Dans « Change ton monde », Cédric Herrou présente l’histoire de son parcours relativement à la lutte pour l’aide aux migrants. Après plusieurs poursuites juridicaires, la cour de cassation a reconnu le bien-fondé de son action en l’appuyant sur le principe de fraternité. Cette décision a été considérée comme une remise en cause du « délit de solidarité ».

Cédric Herrou explique dans son texte son parcours atypique : sa mère qui travaille à la protection de l’enfance, son départ jeune en Afrique, sa décision de s’installer vivre dans une ferme….

Dans tous ces éléments, il y a matière à explication pour comprendre la trajectoire de Cédric Herrou. Mais tous ces faits n’épuisent pas la compréhension de sa décision d’aider les migrants.

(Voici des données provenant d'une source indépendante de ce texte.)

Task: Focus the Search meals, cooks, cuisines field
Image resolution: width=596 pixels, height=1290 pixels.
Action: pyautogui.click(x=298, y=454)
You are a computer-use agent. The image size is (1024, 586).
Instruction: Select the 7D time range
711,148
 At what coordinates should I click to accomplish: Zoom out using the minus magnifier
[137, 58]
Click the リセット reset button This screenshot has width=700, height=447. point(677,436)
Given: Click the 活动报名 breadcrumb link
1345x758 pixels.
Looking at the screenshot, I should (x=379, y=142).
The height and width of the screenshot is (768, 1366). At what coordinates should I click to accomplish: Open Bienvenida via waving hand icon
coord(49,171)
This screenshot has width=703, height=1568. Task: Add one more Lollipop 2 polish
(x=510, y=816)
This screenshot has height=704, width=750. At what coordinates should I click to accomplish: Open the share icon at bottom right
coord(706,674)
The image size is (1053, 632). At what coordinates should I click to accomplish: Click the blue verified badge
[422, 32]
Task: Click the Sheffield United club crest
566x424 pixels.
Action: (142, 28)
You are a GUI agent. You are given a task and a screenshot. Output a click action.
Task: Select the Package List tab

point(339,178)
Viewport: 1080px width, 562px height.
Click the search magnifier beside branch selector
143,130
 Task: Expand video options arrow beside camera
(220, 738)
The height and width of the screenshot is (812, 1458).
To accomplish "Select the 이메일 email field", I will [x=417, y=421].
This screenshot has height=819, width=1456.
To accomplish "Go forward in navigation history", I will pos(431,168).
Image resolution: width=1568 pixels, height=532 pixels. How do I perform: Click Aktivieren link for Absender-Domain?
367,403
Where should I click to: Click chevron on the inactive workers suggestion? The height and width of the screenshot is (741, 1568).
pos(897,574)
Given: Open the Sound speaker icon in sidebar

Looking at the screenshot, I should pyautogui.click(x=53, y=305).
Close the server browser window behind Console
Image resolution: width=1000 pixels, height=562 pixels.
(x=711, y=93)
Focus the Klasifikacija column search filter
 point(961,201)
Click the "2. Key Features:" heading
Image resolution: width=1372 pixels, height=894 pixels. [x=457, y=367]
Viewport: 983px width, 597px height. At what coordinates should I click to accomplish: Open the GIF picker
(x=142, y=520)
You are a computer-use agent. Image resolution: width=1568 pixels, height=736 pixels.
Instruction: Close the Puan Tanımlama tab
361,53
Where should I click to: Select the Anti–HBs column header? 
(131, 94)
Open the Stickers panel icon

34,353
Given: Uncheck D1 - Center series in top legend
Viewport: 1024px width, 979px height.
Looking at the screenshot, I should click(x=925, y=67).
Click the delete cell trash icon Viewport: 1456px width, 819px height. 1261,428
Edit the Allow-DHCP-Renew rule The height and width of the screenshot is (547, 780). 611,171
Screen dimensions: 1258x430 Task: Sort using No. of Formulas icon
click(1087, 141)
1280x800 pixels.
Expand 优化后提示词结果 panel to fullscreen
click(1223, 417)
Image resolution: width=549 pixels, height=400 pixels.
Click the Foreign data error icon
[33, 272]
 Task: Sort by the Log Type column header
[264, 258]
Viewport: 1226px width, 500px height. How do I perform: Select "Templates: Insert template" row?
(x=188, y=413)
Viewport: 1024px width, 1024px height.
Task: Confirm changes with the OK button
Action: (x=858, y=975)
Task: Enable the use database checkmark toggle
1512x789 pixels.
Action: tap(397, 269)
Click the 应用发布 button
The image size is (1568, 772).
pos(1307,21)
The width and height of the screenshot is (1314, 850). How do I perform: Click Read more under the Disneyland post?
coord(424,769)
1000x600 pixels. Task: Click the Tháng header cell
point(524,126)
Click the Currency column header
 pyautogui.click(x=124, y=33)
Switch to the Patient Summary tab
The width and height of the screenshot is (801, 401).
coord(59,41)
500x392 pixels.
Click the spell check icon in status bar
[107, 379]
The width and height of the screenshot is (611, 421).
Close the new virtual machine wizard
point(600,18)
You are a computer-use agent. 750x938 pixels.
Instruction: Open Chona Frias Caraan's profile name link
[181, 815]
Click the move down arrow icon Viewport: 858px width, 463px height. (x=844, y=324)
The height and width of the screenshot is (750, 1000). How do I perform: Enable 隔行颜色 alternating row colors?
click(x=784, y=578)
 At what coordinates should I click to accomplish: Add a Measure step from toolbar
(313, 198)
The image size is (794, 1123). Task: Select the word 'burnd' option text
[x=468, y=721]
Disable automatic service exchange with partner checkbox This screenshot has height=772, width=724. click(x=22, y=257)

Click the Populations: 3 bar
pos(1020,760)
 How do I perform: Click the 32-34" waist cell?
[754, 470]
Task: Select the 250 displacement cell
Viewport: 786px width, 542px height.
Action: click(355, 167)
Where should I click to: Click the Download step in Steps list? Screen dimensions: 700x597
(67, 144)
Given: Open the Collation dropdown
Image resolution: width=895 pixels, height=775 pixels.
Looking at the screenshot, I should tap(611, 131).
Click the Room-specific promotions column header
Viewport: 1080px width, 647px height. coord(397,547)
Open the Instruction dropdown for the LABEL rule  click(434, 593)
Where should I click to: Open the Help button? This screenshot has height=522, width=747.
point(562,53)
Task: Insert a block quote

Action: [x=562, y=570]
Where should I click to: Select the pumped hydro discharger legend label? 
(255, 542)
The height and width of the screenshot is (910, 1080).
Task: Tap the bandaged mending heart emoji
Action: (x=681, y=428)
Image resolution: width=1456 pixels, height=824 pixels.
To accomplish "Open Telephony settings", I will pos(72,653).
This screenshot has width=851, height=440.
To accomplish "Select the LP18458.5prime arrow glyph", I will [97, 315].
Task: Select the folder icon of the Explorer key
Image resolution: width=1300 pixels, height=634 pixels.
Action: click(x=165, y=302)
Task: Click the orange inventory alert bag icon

Bergson parle de l’illusion rétrospective dans Le possible et le réel. Après coup, cela paraissait possible. Mais pourquoi Cédric Herrou et pas d’autres personnes ? Pourquoi a-t-il franchi le pas ? Il y a toujours des explications possibles : tirées de l’histoire personnelle, de la sociologie…

Que nous apprend son récit ?

Le projet existentiel d’aider les migrants ne se produit pas en un jour. Il n’est pas l’effet d’une décision soudaine. Il passe par plusieurs évènements que l’auteur décrit.

Certaines décisions semblent être prises sans hésitations comme la première fois où il prend en auto-stop des migrants, la nuit après avoir manqué de les renverser.

Mais d’autres, semblent impliquer une indécision morale : des doutes, des hésitations… avant de parvenir à prendre une décision.

La situation qui conduit donc au projet existentiel croise plusieurs dimensions : ce que la personne est avec sa trajectoire personnelle et sociale antérieure, la situation en elle-même (être dans une région où il y a des migrants), plusieurs évènements qui vont induire un engagement progressif…

Mais il y a également chez le sujet un ensemble de réflexions, d’hésitations, qui doivent être dépassées. Contrairement à ce que dit Sartre, au sujet du fils qui hésite entre soigner sa mère et entrer dans la résistance, il ne soit pas certain que la décision soit déjà tranchée avant la délibération et qu’un ensemble de faits ne se produisent. Il s’agit sans doutes d’un cheminement plus progressif.

Ce que le livre de Cédric Herrou interroge également, c’est une fois le projet existentiel assumé par le sujet, sa capacité à résister à l’adversité. Car comme le raconte l’auteur dans la suite de son livre, il est confronté à de nombreuses poursuites judiciaires au point d’en avoir le sommeil altéré. Parce que la subjectivité peut faire le choix d’un projet, mais ensuite l’abandonner face à l’adversité rencontrée.

Néanmoins, il y a que toutes nos explications biologiques, psychologiques et sociologiques demeurent insatisfaisantes pour expliquer l’action singulière individuelle. Faut-il supposer que dans un autre monde possible, un Cedric Herrou totalement identique, dans une situation totalement identique, ferait un autre choix. Cela semblerait absolument arbitraire et insatisfaisant pour la raison. Maintenant si nous ajoutons aux causes extérieures, les raisons de la subjectivité, la place de la délibération subjective, il devient possible de comprendre les limites de la démarche explicative.

Il ne s’agit pas de nier le poids de la sociologie explicative, mais de saisir la dimension dans la décision qui échappe à l’explication, entre autres le rôle des interrogations et des raisonnements axiologiques de la subjectivité dans la prise de décision et l’action. Il ne s’agit pas de traiter la subjectivité consciente comme un simple épiphénomène sans pour autant nier le poids des structures en particulier quand les structures objectives ne permettent pas d’expliquer de manière satisfaisante certaines décisions et actions.